Saved entries:
- Opening Delimiter -
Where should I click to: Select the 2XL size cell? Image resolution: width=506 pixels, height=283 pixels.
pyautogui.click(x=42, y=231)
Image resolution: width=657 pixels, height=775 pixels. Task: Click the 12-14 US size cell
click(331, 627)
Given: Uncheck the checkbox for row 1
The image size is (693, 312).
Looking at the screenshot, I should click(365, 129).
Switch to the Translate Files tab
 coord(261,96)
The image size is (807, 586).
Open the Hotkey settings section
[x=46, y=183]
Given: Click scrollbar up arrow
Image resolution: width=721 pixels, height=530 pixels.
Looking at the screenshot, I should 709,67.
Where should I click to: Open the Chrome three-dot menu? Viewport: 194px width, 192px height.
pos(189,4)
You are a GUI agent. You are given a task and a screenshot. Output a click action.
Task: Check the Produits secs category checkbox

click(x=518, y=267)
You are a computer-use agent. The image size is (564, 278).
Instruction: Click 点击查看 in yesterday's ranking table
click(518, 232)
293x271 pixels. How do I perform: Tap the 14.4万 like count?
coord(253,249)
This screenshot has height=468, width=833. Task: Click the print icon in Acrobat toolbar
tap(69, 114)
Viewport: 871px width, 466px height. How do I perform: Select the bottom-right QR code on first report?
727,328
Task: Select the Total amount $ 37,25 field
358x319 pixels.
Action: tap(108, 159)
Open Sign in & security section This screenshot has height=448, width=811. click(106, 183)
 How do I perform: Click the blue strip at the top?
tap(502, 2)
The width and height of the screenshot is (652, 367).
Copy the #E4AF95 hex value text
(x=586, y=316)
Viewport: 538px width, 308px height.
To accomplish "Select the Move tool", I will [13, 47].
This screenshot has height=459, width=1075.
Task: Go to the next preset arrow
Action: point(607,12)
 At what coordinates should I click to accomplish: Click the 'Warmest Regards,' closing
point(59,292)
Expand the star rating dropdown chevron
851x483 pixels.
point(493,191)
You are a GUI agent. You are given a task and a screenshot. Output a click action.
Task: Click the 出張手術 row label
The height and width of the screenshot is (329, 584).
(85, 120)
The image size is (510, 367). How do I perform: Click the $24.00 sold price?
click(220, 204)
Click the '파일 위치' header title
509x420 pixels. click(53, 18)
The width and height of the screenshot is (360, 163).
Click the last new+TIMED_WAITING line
- Closing Delimiter -
WHAT YOU SHOULD DO:
Could you set down exactly the lines from the one containing "Given: Uncheck the checkbox for row 1" through the last line of the records above, both included?

ANSWER SECTION:
Given: Uncheck the checkbox for row 1
The image size is (693, 312).
Looking at the screenshot, I should click(365, 129).
Switch to the Translate Files tab
 coord(261,96)
The image size is (807, 586).
Open the Hotkey settings section
[x=46, y=183]
Given: Click scrollbar up arrow
Image resolution: width=721 pixels, height=530 pixels.
Looking at the screenshot, I should 709,67.
Where should I click to: Open the Chrome three-dot menu? Viewport: 194px width, 192px height.
pos(189,4)
You are a GUI agent. You are given a task and a screenshot. Output a click action.
Task: Check the Produits secs category checkbox

click(x=518, y=267)
You are a computer-use agent. The image size is (564, 278).
Instruction: Click 点击查看 in yesterday's ranking table
click(518, 232)
293x271 pixels. How do I perform: Tap the 14.4万 like count?
coord(253,249)
This screenshot has height=468, width=833. Task: Click the print icon in Acrobat toolbar
tap(69, 114)
Viewport: 871px width, 466px height. How do I perform: Select the bottom-right QR code on first report?
727,328
Task: Select the Total amount $ 37,25 field
358x319 pixels.
Action: tap(108, 159)
Open Sign in & security section This screenshot has height=448, width=811. click(106, 183)
 How do I perform: Click the blue strip at the top?
tap(502, 2)
The width and height of the screenshot is (652, 367).
Copy the #E4AF95 hex value text
(x=586, y=316)
Viewport: 538px width, 308px height.
To accomplish "Select the Move tool", I will [13, 47].
This screenshot has height=459, width=1075.
Task: Go to the next preset arrow
Action: point(607,12)
 At what coordinates should I click to accomplish: Click the 'Warmest Regards,' closing
point(59,292)
Expand the star rating dropdown chevron
851x483 pixels.
point(493,191)
You are a GUI agent. You are given a task and a screenshot. Output a click action.
Task: Click the 出張手術 row label
The height and width of the screenshot is (329, 584).
(85, 120)
The image size is (510, 367). How do I perform: Click the $24.00 sold price?
click(220, 204)
Click the '파일 위치' header title
509x420 pixels. click(53, 18)
The width and height of the screenshot is (360, 163).
Click the last new+TIMED_WAITING line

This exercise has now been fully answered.